Harvard T.H. Chan
School of Public Health
About the Webinar
As obesity prevalence continues to increase in the United States, along with widening disparities, and social and commercial determinants of health and structural racism continue their influence, interventions with good evidence for implementation and effectiveness have attracted attention. Decision makers are interested in what they can change to improve child nutrition, physical activity, health-related outcomes, and health equity, along with getting the best value for dollars spent.

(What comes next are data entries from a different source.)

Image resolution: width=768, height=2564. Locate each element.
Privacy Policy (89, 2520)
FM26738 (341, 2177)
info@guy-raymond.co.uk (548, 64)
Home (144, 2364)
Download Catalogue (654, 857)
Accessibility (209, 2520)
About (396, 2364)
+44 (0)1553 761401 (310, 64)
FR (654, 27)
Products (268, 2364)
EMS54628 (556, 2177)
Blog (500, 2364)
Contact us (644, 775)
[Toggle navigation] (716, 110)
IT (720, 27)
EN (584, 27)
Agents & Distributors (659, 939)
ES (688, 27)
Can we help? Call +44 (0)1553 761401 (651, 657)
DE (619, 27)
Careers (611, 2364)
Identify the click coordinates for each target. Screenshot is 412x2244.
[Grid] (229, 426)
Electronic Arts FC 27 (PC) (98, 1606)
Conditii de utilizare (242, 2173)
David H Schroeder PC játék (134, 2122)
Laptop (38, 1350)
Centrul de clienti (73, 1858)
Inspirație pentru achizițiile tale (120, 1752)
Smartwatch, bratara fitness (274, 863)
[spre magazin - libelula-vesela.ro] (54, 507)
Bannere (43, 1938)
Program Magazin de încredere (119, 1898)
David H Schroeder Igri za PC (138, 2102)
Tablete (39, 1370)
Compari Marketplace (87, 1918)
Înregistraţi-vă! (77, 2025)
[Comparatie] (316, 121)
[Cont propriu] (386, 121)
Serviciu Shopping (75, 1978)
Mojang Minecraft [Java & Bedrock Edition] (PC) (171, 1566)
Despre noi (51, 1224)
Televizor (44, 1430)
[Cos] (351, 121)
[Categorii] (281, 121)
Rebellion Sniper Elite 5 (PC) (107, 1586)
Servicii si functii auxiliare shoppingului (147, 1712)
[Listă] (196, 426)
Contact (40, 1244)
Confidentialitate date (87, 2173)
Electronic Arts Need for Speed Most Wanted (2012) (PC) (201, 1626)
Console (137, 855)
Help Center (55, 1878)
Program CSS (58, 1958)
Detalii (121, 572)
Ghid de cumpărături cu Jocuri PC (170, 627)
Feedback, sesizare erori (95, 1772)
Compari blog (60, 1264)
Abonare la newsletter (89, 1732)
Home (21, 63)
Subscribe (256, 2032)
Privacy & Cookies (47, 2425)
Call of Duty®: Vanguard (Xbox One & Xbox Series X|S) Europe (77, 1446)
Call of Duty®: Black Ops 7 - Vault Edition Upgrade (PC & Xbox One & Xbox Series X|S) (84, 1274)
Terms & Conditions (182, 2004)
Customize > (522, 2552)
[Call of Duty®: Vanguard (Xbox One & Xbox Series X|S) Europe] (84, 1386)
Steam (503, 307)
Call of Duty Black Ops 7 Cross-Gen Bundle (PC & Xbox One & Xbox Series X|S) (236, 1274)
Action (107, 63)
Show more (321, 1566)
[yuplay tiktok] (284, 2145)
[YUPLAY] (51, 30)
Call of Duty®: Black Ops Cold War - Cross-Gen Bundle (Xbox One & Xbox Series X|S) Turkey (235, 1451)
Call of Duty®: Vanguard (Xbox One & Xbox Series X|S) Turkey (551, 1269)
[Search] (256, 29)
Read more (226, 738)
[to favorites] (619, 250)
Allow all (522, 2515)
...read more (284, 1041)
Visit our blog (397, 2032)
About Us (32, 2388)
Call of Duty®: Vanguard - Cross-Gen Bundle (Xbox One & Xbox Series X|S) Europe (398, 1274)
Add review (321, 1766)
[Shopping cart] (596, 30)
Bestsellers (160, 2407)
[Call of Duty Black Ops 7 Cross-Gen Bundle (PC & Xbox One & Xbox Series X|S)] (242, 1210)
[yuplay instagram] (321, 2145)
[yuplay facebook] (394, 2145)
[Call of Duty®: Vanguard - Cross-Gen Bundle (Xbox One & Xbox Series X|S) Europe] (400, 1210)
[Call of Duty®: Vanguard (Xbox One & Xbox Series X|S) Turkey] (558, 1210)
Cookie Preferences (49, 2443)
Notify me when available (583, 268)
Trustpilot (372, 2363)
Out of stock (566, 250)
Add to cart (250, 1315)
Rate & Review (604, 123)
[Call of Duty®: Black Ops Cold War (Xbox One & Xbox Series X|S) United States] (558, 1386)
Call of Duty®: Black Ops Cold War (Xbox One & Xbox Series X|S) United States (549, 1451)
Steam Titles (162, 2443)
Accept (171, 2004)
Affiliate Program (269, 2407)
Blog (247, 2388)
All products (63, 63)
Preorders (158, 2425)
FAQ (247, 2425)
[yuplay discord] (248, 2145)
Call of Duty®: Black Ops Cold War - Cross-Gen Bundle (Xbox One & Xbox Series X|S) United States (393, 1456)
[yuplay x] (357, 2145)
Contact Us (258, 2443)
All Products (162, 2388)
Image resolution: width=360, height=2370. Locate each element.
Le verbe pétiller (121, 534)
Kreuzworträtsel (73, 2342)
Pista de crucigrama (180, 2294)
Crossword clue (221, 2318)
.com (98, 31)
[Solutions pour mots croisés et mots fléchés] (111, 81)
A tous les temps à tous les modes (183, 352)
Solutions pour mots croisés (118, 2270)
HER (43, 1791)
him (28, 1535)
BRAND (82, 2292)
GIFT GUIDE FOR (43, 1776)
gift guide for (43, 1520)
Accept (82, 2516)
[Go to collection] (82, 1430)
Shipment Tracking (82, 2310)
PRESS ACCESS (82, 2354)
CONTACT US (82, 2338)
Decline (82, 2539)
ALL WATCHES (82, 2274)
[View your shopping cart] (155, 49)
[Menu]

In this session, Dr. Gortmaker discussed how the CHOICES (Childhood Obesity Intervention Cost-Effectiveness Study) team has evaluated a broad range of strategies for their impact on population health, health equity, and cost-effectiveness. Metrics for effectively communicating health-related outcomes and health equity are highlighted. Interventions include those already effectively implemented such as the WIC food package change (2009), the Healthy, Hunger-Free Kids Act (HHFKA) (2012), nationwide calorie labeling in fast food locations (2018), and sugary drink excise taxes. Dr. Gortmaker also discussed the CHOICES team’s learning collaborative partnership work with 21 city, county, and state health departments and their community partners, and the CHOICES Community of Practice. Results indicate two different pathways that can lead to success at cost-effectively improving overall population health and health equity.
About Steve Gortmaker
Dr. Steve Gortmaker is Professor of the Practice of Health Sociology at the Harvard T.H. Chan School of Public Health. He directs the Harvard T.H. Chan School of Public Health Prevention Research Center. Current work includes the CHOICES project, which is evaluating the cost effectiveness, and population and health equity impact of a wide range of childhood obesity preventive strategies. This work incudes collaborations with 21 different city, county, and state health departments and community partners. Dr. Gortmaker has been an author on more than 270 publications, including recent CHOICES papers in Health Affairs, Preventive Medicine, and the New England Journal of Medicine.